Jed McCaleb est une figure emblématique de l’écosystème des cryptomonnaies. Pour cause, il a été à l’origine de Ripple (XRP), qu’il a co-fondé en 2011, avant de quitter l’entreprise pour un autre projet phare, Stellar(XLM).

Lors de son départ, un accord fut conclu avec l’équipe, afin qu’il soit gratifié de la bagatelle de 9 milliards de tokens Ripple, en échange de sa contribution au projet. Cette décision, pourtant anodine en 2013, est aujourd’hui scrutée avec grande attention.

Jed McCaleb

Malgré l’accord écrit selon lequel Jed McCaleb ne pourrait dépasser un certain montant de ventes quotidiennes (calculé en fonction du volume journalier), la potentialité d’un futur marché haussier fait peur à la communauté XRP. En effet, l’ancien co-fondateur, est encore en possession de 5 % des jetons totaux.

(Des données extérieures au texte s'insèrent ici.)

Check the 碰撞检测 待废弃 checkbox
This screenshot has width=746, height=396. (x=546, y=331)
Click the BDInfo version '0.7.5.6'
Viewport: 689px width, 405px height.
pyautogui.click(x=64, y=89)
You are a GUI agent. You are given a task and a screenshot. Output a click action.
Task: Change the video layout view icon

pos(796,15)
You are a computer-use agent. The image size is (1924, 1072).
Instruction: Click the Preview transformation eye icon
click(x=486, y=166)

De plus, l’accord de limitation de ventes qui lie Jed McCaleb et Ripple, expirera d’ici 3 ans. Si celui-ci n’est pas renégocié convenablement, les conséquences pourraient être palpables.

Impact désastreux ou mesuré ?

Afin de comprendre l’influence de Jed McCaleb sur le prix de Ripple, l’équipe de Whale Alert a retracé, depuis 2013, les mouvements liés aux portefeuilles électroniques du co-fondateur déchu.

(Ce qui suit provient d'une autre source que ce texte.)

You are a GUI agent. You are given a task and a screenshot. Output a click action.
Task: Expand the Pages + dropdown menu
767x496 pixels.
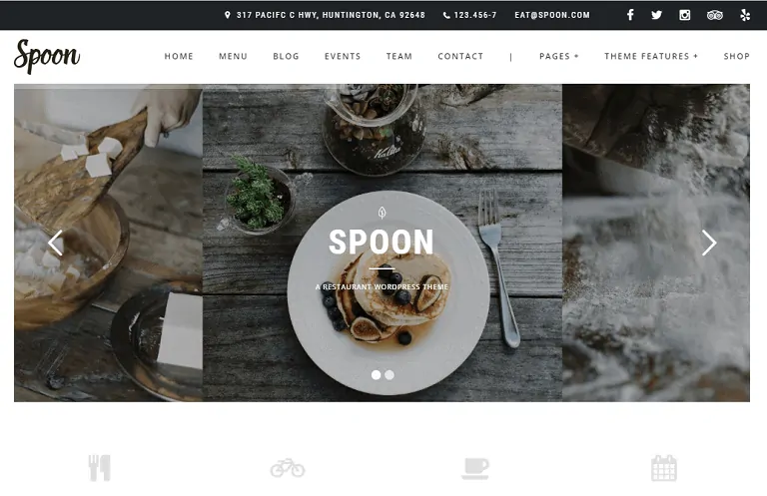(558, 56)
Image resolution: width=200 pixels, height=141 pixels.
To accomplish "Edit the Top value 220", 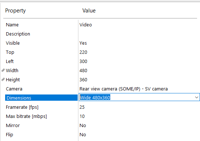I will 83,52.

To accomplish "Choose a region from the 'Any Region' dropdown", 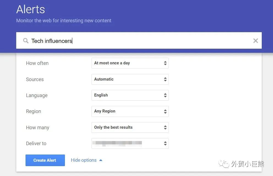I will (x=130, y=111).
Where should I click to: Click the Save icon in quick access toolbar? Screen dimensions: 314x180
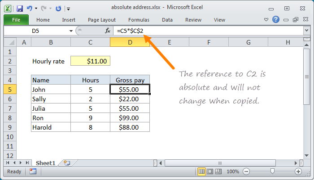(x=19, y=8)
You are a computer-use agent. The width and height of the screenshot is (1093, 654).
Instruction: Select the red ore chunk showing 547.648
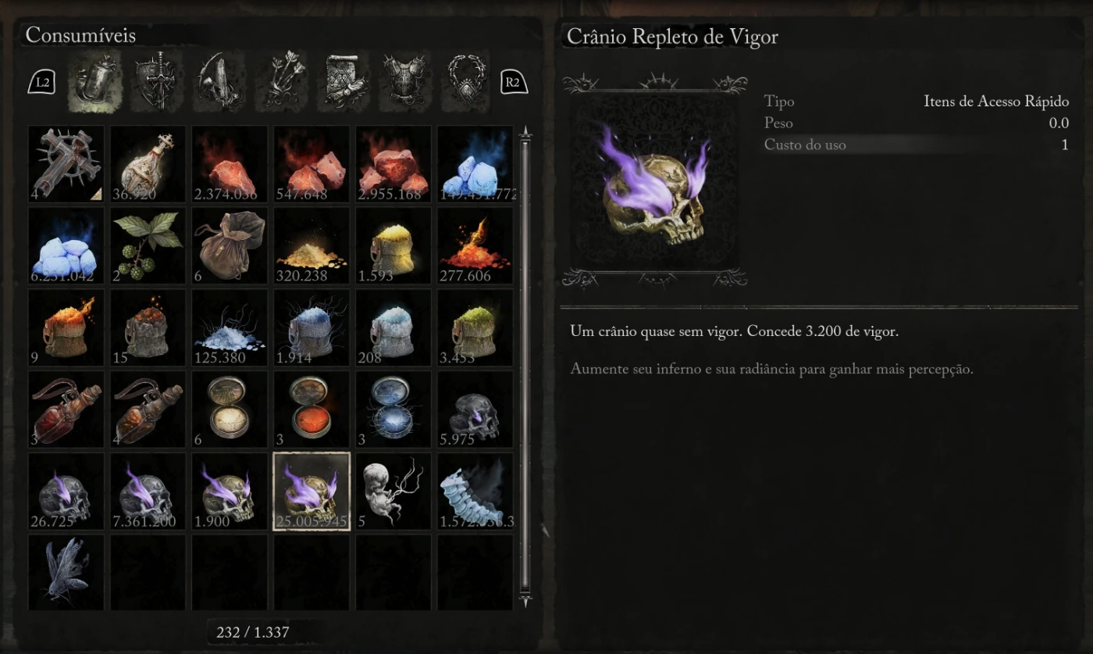click(x=312, y=164)
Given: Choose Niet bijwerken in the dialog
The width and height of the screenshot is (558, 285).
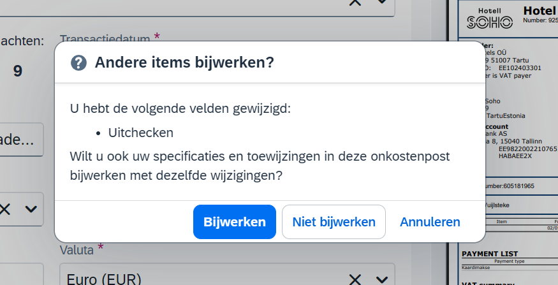Looking at the screenshot, I should [334, 222].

Ventes totales de XRP effectuée par Jed McCaleb depuis 2014 (montant agrégé en USD)

Selon l’étude, il aurait vendu l’équivalent de 1,74 millions de tokens quotidiennement depuis son départ, soit 374 200 $ actuellement. La pression s’accentue cependant, puisqu’entre 2019 et 2020, une hausse de l’activité de revente de 266 % a été constatée.

Malgré le caractère impressionnant de ces chiffres, Whale Alert relativise quant à l’influence de Jed McCaleb.

« Comparé au volume de trading quotidien, ce montant semble insignifiant. », Whale Alert

En effet, le volume quotidien lié à XRP, selon les données disponibles sur CoinMarketCap, est de 3 milliards de dollars. La pression quotidienne qu’exerce le co-fondateur de Ripple reste donc très marginale.

Comme nous le faisions remarquer précédemment, l’enjeu majeur sera la renégociation des termes liant Jed McCaleb et l’entreprise Ripple. À la tête de 5 % des jetons XRP, son trésor de guerre pourrait profondément impacter les performances de Ripple et l’enthousiasme de la communauté sur le long terme.